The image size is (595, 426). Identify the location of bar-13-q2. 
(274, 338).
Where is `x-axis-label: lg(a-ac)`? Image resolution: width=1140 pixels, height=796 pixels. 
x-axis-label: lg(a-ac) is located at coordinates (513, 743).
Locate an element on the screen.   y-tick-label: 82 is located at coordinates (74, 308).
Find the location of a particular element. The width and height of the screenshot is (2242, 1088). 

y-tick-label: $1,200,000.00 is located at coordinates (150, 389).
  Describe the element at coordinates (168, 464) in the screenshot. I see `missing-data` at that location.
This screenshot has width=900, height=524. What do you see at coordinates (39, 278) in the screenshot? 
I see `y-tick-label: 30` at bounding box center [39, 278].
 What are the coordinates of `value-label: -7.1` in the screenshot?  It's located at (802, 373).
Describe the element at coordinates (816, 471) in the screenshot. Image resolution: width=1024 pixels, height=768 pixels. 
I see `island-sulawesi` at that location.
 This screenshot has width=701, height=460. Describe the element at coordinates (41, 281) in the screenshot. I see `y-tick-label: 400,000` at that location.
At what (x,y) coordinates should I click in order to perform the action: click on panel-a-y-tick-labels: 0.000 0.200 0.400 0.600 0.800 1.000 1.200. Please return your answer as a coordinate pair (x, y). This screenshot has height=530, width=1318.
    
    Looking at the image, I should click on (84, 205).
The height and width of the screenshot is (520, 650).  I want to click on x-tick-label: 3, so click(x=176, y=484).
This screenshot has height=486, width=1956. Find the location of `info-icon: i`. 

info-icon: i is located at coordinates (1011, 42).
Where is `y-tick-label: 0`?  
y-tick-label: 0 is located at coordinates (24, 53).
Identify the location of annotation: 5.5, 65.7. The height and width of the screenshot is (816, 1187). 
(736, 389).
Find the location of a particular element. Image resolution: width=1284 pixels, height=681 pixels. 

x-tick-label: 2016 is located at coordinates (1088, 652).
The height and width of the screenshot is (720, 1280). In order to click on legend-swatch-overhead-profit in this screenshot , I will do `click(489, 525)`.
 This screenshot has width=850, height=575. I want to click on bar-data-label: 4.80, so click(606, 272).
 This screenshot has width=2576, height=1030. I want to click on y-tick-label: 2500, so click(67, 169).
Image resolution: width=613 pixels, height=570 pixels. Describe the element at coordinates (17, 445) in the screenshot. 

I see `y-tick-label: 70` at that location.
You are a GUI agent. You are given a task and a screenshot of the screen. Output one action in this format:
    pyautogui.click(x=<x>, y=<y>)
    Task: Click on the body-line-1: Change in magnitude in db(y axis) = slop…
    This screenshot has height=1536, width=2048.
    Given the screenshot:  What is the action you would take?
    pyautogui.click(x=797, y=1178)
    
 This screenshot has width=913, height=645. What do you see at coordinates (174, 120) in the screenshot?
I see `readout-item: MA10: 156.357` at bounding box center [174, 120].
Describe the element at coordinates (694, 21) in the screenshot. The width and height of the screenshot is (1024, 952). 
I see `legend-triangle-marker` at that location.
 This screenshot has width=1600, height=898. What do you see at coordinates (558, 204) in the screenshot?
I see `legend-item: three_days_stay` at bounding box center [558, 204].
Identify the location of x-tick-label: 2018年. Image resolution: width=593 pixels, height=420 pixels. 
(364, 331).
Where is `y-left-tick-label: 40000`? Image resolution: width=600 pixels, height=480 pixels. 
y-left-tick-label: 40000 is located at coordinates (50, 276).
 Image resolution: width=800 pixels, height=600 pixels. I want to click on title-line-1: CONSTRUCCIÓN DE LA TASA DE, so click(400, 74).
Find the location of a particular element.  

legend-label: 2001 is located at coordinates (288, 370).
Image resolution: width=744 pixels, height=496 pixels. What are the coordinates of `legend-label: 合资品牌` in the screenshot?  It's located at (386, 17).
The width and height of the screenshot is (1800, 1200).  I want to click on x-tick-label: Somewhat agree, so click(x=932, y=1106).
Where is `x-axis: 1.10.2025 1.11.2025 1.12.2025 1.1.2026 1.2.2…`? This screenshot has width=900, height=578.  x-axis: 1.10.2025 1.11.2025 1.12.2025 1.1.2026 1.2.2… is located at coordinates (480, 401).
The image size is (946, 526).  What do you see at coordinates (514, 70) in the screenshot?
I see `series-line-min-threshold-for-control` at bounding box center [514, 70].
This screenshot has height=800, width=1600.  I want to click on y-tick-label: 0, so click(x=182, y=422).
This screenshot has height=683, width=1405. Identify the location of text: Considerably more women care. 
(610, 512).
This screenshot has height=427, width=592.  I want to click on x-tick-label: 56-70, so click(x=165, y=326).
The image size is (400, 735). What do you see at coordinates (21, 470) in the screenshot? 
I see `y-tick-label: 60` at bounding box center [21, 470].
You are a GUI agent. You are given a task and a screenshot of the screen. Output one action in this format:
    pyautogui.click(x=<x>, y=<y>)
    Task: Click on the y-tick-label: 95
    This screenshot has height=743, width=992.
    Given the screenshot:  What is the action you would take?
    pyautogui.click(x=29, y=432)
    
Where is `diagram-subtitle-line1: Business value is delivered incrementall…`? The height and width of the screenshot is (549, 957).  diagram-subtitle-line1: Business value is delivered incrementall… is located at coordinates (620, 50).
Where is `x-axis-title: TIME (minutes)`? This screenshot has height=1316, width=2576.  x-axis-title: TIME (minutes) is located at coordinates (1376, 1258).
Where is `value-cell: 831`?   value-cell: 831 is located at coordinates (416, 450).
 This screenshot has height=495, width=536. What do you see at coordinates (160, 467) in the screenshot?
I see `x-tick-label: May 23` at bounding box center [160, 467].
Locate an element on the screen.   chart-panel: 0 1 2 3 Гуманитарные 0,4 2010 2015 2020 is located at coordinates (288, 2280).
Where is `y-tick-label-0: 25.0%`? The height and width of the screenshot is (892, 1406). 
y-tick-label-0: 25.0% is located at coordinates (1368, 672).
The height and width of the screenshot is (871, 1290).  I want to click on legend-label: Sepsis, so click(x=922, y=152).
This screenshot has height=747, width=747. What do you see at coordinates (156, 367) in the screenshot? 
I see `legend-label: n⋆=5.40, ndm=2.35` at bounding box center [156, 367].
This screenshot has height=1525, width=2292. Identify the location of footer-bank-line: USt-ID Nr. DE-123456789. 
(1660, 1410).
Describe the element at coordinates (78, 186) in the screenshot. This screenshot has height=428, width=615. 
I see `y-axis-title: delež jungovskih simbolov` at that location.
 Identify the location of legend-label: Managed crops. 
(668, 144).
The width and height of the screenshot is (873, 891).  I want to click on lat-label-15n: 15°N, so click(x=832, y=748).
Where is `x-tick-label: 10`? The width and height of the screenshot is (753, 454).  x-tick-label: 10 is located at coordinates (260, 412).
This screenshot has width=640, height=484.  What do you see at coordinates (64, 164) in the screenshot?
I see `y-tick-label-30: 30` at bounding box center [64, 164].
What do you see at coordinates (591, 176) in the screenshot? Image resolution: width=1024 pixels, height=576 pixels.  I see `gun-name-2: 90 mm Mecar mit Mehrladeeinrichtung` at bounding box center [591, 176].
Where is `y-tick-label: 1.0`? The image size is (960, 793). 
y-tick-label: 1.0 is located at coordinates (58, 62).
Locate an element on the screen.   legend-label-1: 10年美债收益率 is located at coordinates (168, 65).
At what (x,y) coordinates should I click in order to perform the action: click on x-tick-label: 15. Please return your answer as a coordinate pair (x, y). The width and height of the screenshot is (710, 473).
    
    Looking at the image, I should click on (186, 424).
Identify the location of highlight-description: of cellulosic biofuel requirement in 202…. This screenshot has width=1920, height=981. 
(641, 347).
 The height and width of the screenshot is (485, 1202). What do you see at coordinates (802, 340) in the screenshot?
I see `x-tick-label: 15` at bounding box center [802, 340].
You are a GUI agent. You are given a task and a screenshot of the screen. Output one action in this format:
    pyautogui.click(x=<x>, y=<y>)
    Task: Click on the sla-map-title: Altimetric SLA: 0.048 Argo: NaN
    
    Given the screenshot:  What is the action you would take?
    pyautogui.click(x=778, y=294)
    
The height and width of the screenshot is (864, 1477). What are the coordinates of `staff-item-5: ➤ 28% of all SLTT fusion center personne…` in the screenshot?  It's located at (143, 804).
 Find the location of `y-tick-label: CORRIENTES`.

····················

How to complete this task → Turn the lines from the one containing "Image resolution: width=613" through the one containing "legend-label: 2001 is" into a numbered list, leaving out any blank lines.

Answer space →
1. Image resolution: width=613 pixels, height=570 pixels. Describe the element at coordinates (17, 445) in the screenshot. 
2. I see `y-tick-label: 70` at that location.
3. You are a GUI agent. You are given a task and a screenshot of the screen. Output one action in this format:
4.     pyautogui.click(x=<x>, y=<y>)
5.     Task: Click on the body-line-1: Change in magnitude in db(y axis) = slop…
6.     This screenshot has height=1536, width=2048.
7.     Given the screenshot:  What is the action you would take?
8.     pyautogui.click(x=797, y=1178)
9.  This screenshot has width=913, height=645. What do you see at coordinates (174, 120) in the screenshot?
10. I see `readout-item: MA10: 156.357` at bounding box center [174, 120].
11. Describe the element at coordinates (694, 21) in the screenshot. The width and height of the screenshot is (1024, 952). 
12. I see `legend-triangle-marker` at that location.
13.  This screenshot has width=1600, height=898. What do you see at coordinates (558, 204) in the screenshot?
14. I see `legend-item: three_days_stay` at bounding box center [558, 204].
15. Identify the location of x-tick-label: 2018年. Image resolution: width=593 pixels, height=420 pixels. 
16. (364, 331).
17. Where is `y-left-tick-label: 40000`? Image resolution: width=600 pixels, height=480 pixels. 
18. y-left-tick-label: 40000 is located at coordinates (50, 276).
19.  Image resolution: width=800 pixels, height=600 pixels. I want to click on title-line-1: CONSTRUCCIÓN DE LA TASA DE, so click(400, 74).
20. Find the location of a particular element.  
21. legend-label: 2001 is located at coordinates (288, 370).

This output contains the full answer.